▸ WHAT IS REQUIRED
Can you copy out the records from the line containing "coordinates (334, 276)." up to and including the last line of the records, unchanged?

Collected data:

:::::

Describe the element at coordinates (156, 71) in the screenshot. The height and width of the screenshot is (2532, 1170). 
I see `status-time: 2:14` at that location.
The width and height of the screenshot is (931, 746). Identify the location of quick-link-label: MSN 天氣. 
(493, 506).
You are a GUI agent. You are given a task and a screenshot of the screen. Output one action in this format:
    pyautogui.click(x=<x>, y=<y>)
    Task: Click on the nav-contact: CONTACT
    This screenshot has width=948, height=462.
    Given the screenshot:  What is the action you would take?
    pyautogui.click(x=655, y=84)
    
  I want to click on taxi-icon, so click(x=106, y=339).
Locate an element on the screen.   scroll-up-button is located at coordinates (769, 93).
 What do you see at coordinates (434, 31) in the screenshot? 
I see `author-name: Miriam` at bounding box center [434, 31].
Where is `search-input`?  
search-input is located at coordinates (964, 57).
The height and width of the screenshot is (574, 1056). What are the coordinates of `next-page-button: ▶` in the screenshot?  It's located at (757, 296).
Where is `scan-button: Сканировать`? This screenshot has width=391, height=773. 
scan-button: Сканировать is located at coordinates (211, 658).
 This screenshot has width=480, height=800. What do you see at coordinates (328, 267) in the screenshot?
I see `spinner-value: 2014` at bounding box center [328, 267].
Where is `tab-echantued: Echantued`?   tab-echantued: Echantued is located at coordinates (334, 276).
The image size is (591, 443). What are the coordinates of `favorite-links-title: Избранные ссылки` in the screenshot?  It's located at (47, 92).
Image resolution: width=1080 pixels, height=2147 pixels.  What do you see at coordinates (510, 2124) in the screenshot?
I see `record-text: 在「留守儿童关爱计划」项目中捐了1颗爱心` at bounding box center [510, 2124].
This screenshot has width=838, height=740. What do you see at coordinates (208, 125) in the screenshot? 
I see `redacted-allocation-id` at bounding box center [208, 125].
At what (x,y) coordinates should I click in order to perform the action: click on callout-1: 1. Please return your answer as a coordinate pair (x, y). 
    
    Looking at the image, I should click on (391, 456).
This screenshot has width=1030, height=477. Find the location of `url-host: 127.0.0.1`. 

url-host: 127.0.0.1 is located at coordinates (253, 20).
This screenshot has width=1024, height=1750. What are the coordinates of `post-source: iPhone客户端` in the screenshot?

:::::

▸ WRITTEN SOLUTION
Where is `tab-echantued: Echantued`?   tab-echantued: Echantued is located at coordinates (334, 276).
The image size is (591, 443). What are the coordinates of `favorite-links-title: Избранные ссылки` in the screenshot?  It's located at (47, 92).
Image resolution: width=1080 pixels, height=2147 pixels.  What do you see at coordinates (510, 2124) in the screenshot?
I see `record-text: 在「留守儿童关爱计划」项目中捐了1颗爱心` at bounding box center [510, 2124].
This screenshot has width=838, height=740. What do you see at coordinates (208, 125) in the screenshot? 
I see `redacted-allocation-id` at bounding box center [208, 125].
At what (x,y) coordinates should I click in order to perform the action: click on callout-1: 1. Please return your answer as a coordinate pair (x, y). 
    
    Looking at the image, I should click on (391, 456).
This screenshot has width=1030, height=477. Find the location of `url-host: 127.0.0.1`. 

url-host: 127.0.0.1 is located at coordinates (253, 20).
This screenshot has width=1024, height=1750. What are the coordinates of `post-source: iPhone客户端` in the screenshot?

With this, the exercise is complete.